Employment scams ranked at number one on the BBB's Top Ten Riskiest Scams list for 2018. These are job offers that are delivered, unsolicited, via emails or social media, including LinkedIn.
"(Victims) are accepting positions that they didn't interview for, then all of a sudden they're asked for things that employers would normally ask for: a social security number, a bank account for direct deposit," said Melanie McGovern, communications director for the Better Business Bureau of Upstate New York. "Then what happens is they'll get a check for what they call 'startup costs,' and then they're told - if they're a secret shopper - to buy things, or buy things for their office, and the check turns out to be fraudulent. Then they lose that money. Or, they're asked to purchase items to ship to other customers and then they're out that money."
Second on the list are online purchases. These include businesses that pop up online in social media offering products such as largely discounted brand-name merchandise, t-shirts or other popular items. After the customer forwards payment, the shop quickly disappears. McGovern says some complaints they received included Buffalo Sabres jerseys offered online for a below-average price, only to prove to be fraudulent.

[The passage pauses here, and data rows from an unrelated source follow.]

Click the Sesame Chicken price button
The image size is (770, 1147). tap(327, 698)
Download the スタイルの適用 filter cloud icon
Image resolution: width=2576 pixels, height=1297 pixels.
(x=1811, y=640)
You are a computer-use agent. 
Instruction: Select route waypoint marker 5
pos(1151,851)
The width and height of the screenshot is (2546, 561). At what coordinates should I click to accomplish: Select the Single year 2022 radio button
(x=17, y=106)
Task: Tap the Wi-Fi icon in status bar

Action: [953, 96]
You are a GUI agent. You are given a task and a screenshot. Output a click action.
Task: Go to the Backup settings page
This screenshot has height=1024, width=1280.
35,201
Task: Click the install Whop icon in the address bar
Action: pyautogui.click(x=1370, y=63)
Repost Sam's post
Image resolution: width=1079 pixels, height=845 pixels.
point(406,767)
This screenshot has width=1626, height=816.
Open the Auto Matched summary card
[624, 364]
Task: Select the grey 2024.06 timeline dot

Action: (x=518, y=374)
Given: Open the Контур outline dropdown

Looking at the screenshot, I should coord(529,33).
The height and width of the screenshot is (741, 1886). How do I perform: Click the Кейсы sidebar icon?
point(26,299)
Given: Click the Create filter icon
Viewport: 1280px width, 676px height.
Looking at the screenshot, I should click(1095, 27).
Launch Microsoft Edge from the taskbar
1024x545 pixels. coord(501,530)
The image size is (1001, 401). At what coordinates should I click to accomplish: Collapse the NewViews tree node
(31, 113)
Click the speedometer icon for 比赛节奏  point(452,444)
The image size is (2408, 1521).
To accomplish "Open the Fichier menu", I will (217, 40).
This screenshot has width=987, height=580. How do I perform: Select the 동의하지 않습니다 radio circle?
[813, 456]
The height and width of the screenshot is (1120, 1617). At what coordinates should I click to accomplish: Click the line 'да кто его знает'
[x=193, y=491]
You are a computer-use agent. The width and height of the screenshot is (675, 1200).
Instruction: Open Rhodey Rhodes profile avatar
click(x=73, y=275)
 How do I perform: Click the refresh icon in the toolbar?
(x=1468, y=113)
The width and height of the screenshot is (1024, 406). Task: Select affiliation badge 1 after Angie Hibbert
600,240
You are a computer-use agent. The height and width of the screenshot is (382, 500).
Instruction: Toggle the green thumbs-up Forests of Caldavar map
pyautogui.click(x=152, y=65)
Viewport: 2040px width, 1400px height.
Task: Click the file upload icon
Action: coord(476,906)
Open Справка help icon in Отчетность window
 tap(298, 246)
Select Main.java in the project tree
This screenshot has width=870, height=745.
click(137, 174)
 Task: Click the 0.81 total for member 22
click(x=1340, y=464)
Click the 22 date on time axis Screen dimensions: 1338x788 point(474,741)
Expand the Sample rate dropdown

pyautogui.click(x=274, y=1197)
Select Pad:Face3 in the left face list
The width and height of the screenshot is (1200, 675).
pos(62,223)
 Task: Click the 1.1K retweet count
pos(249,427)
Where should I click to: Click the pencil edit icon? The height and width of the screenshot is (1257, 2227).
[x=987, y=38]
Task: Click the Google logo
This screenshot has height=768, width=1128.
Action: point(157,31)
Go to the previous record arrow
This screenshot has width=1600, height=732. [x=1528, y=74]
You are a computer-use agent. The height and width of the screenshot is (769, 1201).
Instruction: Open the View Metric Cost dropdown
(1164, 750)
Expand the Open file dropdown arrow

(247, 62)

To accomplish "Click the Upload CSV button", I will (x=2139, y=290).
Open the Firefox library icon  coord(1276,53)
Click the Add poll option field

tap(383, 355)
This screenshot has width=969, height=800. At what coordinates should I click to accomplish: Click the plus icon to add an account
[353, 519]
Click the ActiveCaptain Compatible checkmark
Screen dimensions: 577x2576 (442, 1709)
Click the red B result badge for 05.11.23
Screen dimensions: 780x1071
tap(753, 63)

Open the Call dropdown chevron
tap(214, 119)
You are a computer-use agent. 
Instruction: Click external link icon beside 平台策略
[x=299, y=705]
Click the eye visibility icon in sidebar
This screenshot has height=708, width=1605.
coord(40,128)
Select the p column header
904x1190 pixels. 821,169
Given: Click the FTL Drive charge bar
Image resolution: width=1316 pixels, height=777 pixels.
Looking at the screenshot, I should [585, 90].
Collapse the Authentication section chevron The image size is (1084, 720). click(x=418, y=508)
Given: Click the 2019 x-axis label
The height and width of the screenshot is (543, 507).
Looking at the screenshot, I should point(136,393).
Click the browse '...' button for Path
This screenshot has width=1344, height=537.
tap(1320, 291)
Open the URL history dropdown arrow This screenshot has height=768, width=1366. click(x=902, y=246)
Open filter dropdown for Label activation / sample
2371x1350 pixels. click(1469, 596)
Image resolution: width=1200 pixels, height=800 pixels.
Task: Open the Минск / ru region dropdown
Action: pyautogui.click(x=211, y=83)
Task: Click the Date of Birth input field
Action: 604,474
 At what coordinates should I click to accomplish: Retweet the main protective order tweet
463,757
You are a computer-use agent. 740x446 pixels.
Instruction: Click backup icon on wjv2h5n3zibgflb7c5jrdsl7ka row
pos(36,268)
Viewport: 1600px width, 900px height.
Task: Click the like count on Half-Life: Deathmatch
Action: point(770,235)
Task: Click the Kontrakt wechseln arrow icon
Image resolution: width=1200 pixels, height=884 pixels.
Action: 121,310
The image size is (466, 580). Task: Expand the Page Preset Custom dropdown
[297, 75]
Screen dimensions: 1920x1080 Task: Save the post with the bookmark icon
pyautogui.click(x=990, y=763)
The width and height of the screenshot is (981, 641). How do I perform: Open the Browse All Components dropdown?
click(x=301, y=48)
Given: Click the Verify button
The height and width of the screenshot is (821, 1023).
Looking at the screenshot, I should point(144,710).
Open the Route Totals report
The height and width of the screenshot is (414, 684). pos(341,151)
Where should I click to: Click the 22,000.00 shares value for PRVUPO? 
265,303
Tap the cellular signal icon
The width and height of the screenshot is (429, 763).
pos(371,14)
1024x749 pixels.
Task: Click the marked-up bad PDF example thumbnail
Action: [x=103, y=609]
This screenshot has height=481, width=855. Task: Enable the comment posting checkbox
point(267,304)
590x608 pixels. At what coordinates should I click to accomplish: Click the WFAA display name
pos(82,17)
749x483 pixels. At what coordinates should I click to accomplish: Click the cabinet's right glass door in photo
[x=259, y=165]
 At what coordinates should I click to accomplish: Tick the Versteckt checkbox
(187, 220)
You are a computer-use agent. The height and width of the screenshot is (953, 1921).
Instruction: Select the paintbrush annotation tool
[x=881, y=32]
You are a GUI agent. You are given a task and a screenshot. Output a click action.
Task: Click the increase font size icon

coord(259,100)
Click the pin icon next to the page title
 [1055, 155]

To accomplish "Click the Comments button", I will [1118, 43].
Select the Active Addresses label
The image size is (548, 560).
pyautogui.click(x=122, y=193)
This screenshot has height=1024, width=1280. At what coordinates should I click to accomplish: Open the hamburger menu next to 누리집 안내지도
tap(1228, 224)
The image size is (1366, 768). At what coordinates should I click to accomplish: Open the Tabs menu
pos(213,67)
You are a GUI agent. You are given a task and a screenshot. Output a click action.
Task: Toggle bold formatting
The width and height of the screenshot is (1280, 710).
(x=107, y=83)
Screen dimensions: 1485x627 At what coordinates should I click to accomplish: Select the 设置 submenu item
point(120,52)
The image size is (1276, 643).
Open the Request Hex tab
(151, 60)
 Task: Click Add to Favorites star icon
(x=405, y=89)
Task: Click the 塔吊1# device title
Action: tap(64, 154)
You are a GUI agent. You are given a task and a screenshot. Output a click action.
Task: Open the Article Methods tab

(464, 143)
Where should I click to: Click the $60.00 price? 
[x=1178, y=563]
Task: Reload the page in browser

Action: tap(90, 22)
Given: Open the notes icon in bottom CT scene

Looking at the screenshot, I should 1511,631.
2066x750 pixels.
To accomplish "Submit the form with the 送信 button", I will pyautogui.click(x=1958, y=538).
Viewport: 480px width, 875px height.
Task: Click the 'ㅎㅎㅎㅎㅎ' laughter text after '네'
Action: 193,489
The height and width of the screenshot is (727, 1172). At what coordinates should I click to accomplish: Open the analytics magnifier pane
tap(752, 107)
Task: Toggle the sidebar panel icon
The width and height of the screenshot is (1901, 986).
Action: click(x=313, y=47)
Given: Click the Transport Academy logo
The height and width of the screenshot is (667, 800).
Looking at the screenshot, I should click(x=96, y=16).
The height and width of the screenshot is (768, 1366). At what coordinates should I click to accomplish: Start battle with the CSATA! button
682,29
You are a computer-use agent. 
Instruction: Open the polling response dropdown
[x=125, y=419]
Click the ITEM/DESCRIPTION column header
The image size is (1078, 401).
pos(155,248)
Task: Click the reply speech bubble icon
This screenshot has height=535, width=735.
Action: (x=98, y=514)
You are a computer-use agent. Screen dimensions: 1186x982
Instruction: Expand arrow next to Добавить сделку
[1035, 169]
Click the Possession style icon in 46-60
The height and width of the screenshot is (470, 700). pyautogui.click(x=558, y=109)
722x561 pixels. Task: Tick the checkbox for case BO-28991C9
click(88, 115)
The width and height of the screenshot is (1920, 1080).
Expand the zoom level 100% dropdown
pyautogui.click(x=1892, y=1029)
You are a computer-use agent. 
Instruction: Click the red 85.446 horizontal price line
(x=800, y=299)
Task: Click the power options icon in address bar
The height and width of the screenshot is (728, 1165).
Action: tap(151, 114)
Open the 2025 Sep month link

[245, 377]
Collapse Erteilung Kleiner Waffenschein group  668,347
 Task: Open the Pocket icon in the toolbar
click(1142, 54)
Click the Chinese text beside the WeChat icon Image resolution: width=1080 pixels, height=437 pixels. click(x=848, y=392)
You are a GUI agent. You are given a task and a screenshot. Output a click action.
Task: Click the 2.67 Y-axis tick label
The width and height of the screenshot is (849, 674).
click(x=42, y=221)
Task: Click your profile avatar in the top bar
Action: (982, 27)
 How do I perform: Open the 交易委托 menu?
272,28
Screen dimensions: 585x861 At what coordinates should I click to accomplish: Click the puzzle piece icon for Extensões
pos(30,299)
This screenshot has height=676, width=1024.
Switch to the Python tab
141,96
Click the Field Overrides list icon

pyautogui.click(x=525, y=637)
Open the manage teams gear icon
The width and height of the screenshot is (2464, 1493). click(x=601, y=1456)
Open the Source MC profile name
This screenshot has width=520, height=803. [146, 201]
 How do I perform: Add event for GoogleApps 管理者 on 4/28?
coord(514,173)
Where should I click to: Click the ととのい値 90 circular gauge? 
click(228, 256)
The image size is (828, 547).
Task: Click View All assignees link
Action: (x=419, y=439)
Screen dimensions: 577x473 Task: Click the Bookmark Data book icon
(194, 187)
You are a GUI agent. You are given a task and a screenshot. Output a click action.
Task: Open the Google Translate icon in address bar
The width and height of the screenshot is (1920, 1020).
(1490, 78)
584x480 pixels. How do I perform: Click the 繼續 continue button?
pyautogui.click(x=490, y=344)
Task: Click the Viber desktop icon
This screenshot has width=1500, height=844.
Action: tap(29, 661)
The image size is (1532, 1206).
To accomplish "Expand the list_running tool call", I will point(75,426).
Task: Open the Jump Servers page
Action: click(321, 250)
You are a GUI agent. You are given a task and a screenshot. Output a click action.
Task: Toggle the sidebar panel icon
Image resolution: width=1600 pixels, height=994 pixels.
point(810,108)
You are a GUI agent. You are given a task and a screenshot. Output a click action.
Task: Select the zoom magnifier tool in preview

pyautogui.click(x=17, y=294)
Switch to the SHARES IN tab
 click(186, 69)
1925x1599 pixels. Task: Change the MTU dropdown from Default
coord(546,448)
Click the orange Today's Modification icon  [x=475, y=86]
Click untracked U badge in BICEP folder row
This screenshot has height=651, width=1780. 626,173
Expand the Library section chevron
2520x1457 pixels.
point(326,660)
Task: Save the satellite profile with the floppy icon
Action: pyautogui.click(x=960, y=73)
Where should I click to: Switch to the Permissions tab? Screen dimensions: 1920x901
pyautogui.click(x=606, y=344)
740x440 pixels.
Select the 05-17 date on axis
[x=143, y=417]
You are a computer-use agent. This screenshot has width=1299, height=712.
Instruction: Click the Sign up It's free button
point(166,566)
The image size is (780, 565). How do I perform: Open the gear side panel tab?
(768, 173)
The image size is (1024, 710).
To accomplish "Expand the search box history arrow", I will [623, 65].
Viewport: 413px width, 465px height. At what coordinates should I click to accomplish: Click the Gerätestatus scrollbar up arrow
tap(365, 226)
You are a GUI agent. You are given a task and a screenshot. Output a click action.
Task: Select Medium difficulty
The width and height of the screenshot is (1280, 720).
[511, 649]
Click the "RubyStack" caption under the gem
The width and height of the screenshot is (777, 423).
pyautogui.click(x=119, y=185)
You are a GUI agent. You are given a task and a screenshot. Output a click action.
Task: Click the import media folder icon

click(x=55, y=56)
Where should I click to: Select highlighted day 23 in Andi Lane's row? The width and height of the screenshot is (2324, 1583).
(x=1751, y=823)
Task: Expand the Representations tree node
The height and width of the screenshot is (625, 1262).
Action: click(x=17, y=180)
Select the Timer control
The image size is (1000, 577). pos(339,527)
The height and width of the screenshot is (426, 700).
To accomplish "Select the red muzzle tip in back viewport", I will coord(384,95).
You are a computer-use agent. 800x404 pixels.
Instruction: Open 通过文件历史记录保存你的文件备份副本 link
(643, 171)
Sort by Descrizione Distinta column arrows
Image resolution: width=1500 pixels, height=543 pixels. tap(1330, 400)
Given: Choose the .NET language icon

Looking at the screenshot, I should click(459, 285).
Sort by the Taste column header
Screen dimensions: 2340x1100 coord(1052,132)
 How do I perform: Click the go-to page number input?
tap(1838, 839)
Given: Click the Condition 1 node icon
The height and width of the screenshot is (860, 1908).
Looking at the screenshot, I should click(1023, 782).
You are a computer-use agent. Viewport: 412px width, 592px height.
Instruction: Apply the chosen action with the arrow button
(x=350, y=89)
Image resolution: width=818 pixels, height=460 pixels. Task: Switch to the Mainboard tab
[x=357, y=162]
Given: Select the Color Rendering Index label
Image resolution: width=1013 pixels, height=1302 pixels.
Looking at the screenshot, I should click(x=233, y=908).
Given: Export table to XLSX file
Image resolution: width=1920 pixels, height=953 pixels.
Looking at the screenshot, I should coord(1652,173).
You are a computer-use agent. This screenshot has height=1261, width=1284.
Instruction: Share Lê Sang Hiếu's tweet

Among the dangers with online shopping scams is that many times, the perpetrators create a website that looks similar, if not an exact replica, of a legitimate established company. McGovern admits she came across an offer that was appealing at first, until she utilized her own employer's Scam Tracker to find out it was indeed too good to be true.
"I saw a cute bag in my Instagram feed the other day. The first thing I did was I went to BBB.org and typed up that address. It came up with an 'F'," McGovern said. "So, Melanie will not be buying that bag. You see things, these ads look slick. They look legitimate. There's comments from people saying 'I love this bag, it came right away.'"
Even the positive comments, she warns, could be part of the scam.
Completing the BBB's Top Ten list of riskiest scams are, in order: fake checks or money orders, home improvements, advance fee loans, romance (typically a would-be suitor asking for cash), tech support (which includes a request for sensitive personal information), investments, travel and vacation offers and government grant offers.